**Short task:** Can you rewrite the items below with "Select" swapped for "Choose", leaving the rest unchanged and the pictures out?

◆ ◆ ◆

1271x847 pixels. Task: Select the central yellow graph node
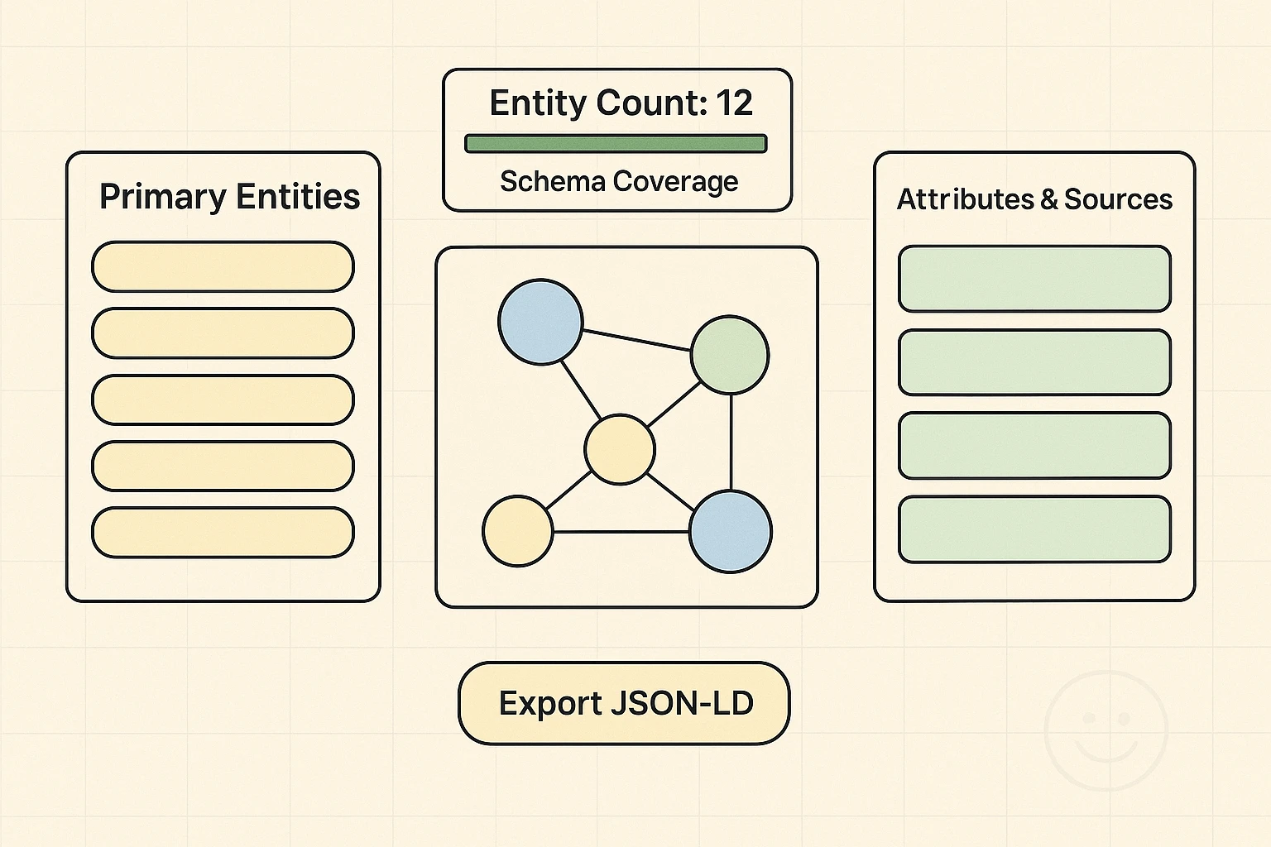(621, 449)
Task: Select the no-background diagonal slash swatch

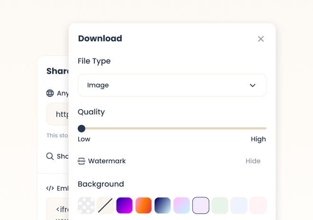Action: click(x=105, y=205)
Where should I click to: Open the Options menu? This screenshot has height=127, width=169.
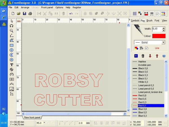click(x=59, y=7)
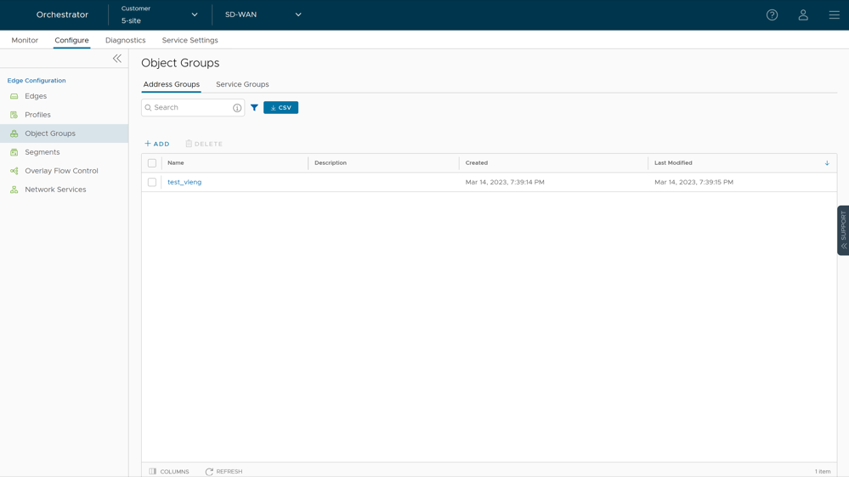Click the Add button
The width and height of the screenshot is (849, 477).
click(x=157, y=144)
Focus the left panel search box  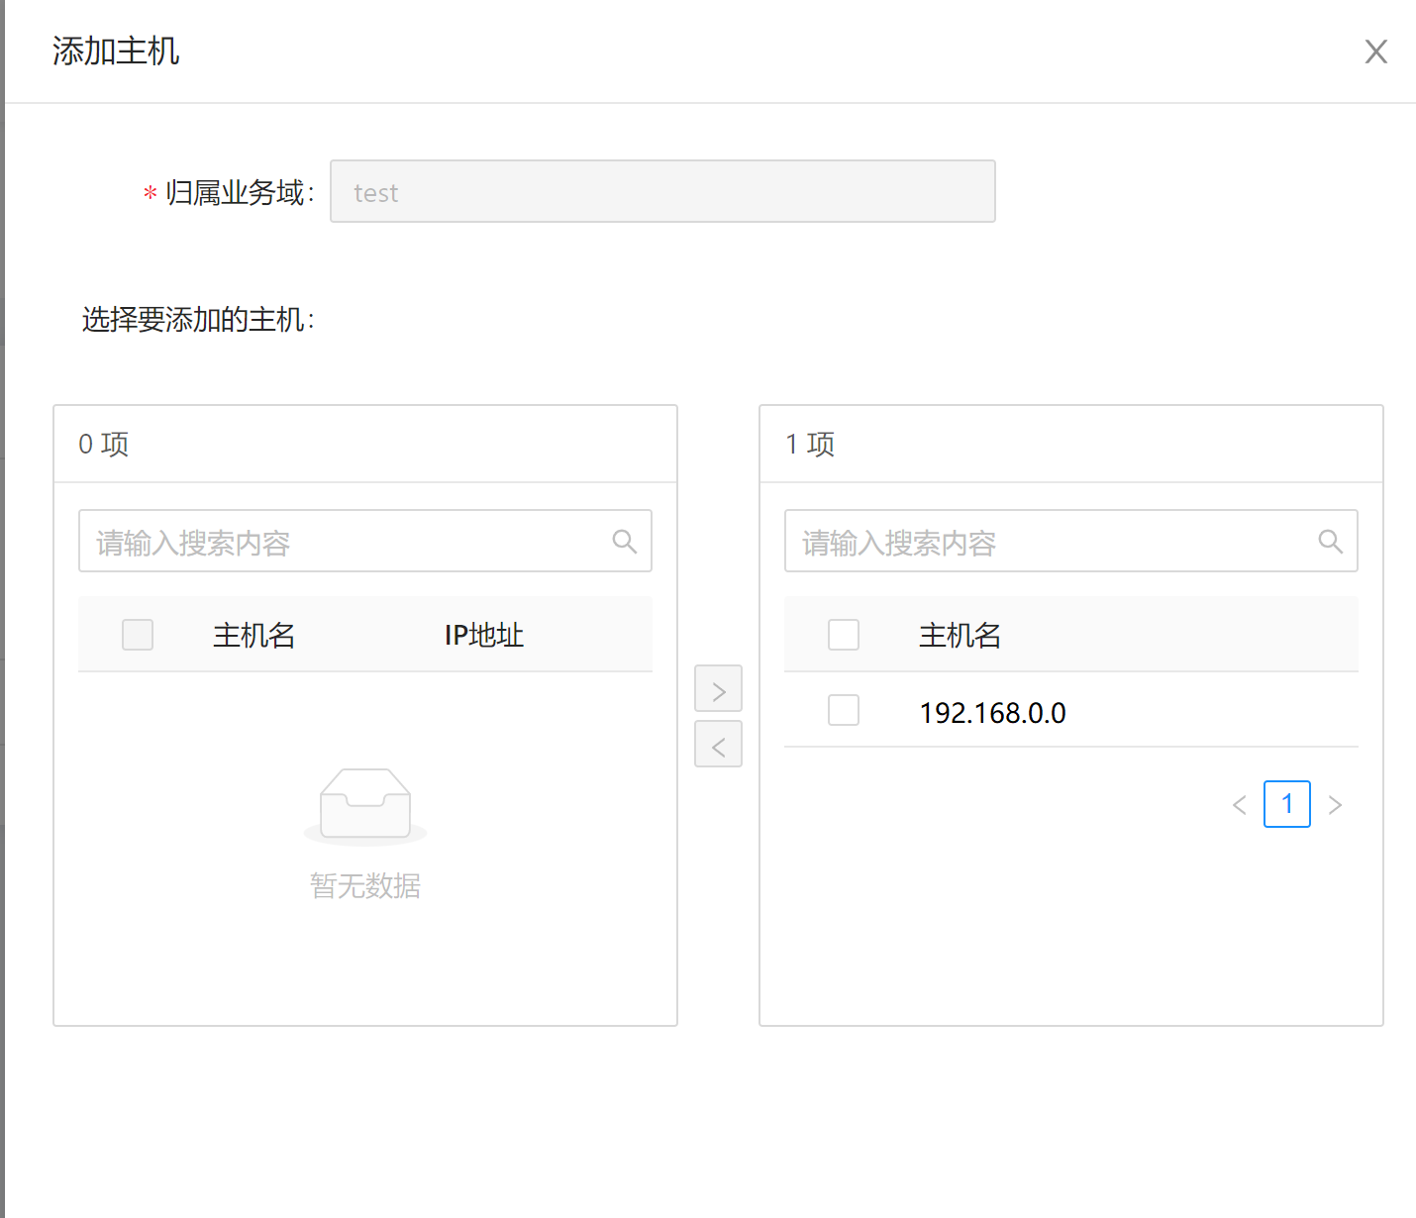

◆ ◆ ◆

**Output for this exercise:**
1271x847 pixels. Task: Choose the central yellow graph node
(621, 449)
Task: Choose the no-background diagonal slash swatch

Action: click(x=105, y=205)
Where should I click to: Open the Options menu? This screenshot has height=127, width=169.
click(x=59, y=7)
Click the Add button
The width and height of the screenshot is (849, 477).
click(x=157, y=144)
Focus the left panel search box  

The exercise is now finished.